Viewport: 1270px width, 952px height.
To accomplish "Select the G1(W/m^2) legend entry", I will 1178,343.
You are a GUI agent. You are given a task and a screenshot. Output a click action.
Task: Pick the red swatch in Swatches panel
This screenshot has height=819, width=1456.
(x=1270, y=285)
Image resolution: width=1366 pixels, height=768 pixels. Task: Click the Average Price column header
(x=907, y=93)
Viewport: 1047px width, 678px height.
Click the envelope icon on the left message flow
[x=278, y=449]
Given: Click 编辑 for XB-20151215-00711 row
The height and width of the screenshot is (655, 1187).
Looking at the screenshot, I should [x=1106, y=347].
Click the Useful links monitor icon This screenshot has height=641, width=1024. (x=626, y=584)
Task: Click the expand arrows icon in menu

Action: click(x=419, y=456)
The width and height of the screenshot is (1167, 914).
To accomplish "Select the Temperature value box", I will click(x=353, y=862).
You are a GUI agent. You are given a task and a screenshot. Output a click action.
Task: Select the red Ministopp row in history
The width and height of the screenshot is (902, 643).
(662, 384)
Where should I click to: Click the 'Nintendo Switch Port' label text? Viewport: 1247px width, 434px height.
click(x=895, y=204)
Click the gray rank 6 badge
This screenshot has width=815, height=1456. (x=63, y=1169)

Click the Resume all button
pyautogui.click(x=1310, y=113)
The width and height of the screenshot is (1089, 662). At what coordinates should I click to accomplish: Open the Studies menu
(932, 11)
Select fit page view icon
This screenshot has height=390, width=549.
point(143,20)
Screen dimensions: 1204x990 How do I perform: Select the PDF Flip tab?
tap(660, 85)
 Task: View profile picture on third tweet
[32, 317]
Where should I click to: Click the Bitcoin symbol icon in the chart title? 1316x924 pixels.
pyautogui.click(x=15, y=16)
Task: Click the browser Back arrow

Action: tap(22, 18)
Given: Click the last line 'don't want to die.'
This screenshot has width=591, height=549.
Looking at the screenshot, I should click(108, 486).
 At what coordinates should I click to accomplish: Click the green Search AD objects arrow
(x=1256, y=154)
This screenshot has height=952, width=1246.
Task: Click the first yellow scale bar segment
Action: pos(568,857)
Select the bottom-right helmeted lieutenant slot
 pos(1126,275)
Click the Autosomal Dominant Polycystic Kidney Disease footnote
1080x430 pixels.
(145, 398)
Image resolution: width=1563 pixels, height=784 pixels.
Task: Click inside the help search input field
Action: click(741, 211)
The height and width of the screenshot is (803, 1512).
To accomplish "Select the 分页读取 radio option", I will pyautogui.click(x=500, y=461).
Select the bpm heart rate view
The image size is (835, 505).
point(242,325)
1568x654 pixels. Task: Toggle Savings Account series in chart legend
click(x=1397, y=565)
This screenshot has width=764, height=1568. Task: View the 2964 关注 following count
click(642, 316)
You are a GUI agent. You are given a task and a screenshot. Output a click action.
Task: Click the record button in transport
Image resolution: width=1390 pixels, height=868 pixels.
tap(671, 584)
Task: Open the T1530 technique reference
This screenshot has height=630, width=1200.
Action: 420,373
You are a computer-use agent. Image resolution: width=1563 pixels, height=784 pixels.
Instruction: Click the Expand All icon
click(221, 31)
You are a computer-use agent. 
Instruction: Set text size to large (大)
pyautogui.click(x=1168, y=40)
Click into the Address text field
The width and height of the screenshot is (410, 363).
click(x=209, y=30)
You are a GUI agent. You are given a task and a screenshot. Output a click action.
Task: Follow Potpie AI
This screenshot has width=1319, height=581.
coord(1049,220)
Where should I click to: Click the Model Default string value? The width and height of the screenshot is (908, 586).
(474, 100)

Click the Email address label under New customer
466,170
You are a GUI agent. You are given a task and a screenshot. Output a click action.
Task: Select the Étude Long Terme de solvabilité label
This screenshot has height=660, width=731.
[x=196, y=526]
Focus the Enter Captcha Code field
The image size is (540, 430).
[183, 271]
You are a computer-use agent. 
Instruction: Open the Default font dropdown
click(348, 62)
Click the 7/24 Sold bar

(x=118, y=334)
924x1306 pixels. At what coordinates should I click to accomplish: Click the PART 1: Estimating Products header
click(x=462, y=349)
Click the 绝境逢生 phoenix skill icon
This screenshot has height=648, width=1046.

★ ★ ★ ★ ★

Please repeat the data above verbatim, all of it.

Viewport: 1270px width, 952px height.
To accomplish "Select the G1(W/m^2) legend entry", I will 1178,343.
You are a GUI agent. You are given a task and a screenshot. Output a click action.
Task: Pick the red swatch in Swatches panel
This screenshot has height=819, width=1456.
(x=1270, y=285)
Image resolution: width=1366 pixels, height=768 pixels. Task: Click the Average Price column header
(x=907, y=93)
Viewport: 1047px width, 678px height.
Click the envelope icon on the left message flow
[x=278, y=449]
Given: Click 编辑 for XB-20151215-00711 row
The height and width of the screenshot is (655, 1187).
Looking at the screenshot, I should [x=1106, y=347].
Click the Useful links monitor icon This screenshot has height=641, width=1024. (x=626, y=584)
Task: Click the expand arrows icon in menu

Action: click(x=419, y=456)
The width and height of the screenshot is (1167, 914).
To accomplish "Select the Temperature value box", I will click(x=353, y=862).
You are a GUI agent. You are given a task and a screenshot. Output a click action.
Task: Select the red Ministopp row in history
The width and height of the screenshot is (902, 643).
(662, 384)
Where should I click to: Click the 'Nintendo Switch Port' label text? Viewport: 1247px width, 434px height.
click(x=895, y=204)
Click the gray rank 6 badge
This screenshot has width=815, height=1456. (x=63, y=1169)

Click the Resume all button
pyautogui.click(x=1310, y=113)
The width and height of the screenshot is (1089, 662). At what coordinates should I click to accomplish: Open the Studies menu
(932, 11)
Select fit page view icon
This screenshot has height=390, width=549.
point(143,20)
Screen dimensions: 1204x990 How do I perform: Select the PDF Flip tab?
tap(660, 85)
 Task: View profile picture on third tweet
[32, 317]
Where should I click to: Click the Bitcoin symbol icon in the chart title? 1316x924 pixels.
pyautogui.click(x=15, y=16)
Task: Click the browser Back arrow

Action: tap(22, 18)
Given: Click the last line 'don't want to die.'
This screenshot has width=591, height=549.
Looking at the screenshot, I should click(108, 486).
 At what coordinates should I click to accomplish: Click the green Search AD objects arrow
(x=1256, y=154)
This screenshot has height=952, width=1246.
Task: Click the first yellow scale bar segment
Action: pos(568,857)
Select the bottom-right helmeted lieutenant slot
 pos(1126,275)
Click the Autosomal Dominant Polycystic Kidney Disease footnote
1080x430 pixels.
(145, 398)
Image resolution: width=1563 pixels, height=784 pixels.
Task: Click inside the help search input field
Action: click(741, 211)
The height and width of the screenshot is (803, 1512).
To accomplish "Select the 分页读取 radio option", I will pyautogui.click(x=500, y=461).
Select the bpm heart rate view
The image size is (835, 505).
point(242,325)
1568x654 pixels. Task: Toggle Savings Account series in chart legend
click(x=1397, y=565)
This screenshot has width=764, height=1568. Task: View the 2964 关注 following count
click(642, 316)
You are a GUI agent. You are given a task and a screenshot. Output a click action.
Task: Click the record button in transport
Image resolution: width=1390 pixels, height=868 pixels.
tap(671, 584)
Task: Open the T1530 technique reference
This screenshot has height=630, width=1200.
Action: 420,373
You are a computer-use agent. Image resolution: width=1563 pixels, height=784 pixels.
Instruction: Click the Expand All icon
click(221, 31)
You are a computer-use agent. 
Instruction: Set text size to large (大)
pyautogui.click(x=1168, y=40)
Click into the Address text field
The width and height of the screenshot is (410, 363).
click(x=209, y=30)
You are a GUI agent. You are given a task and a screenshot. Output a click action.
Task: Follow Potpie AI
This screenshot has width=1319, height=581.
coord(1049,220)
Where should I click to: Click the Model Default string value? The width and height of the screenshot is (908, 586).
(474, 100)

Click the Email address label under New customer
466,170
You are a GUI agent. You are given a task and a screenshot. Output a click action.
Task: Select the Étude Long Terme de solvabilité label
This screenshot has height=660, width=731.
[x=196, y=526]
Focus the Enter Captcha Code field
The image size is (540, 430).
[183, 271]
You are a computer-use agent. 
Instruction: Open the Default font dropdown
click(348, 62)
Click the 7/24 Sold bar

(x=118, y=334)
924x1306 pixels. At what coordinates should I click to accomplish: Click the PART 1: Estimating Products header
click(x=462, y=349)
Click the 绝境逢生 phoenix skill icon
This screenshot has height=648, width=1046.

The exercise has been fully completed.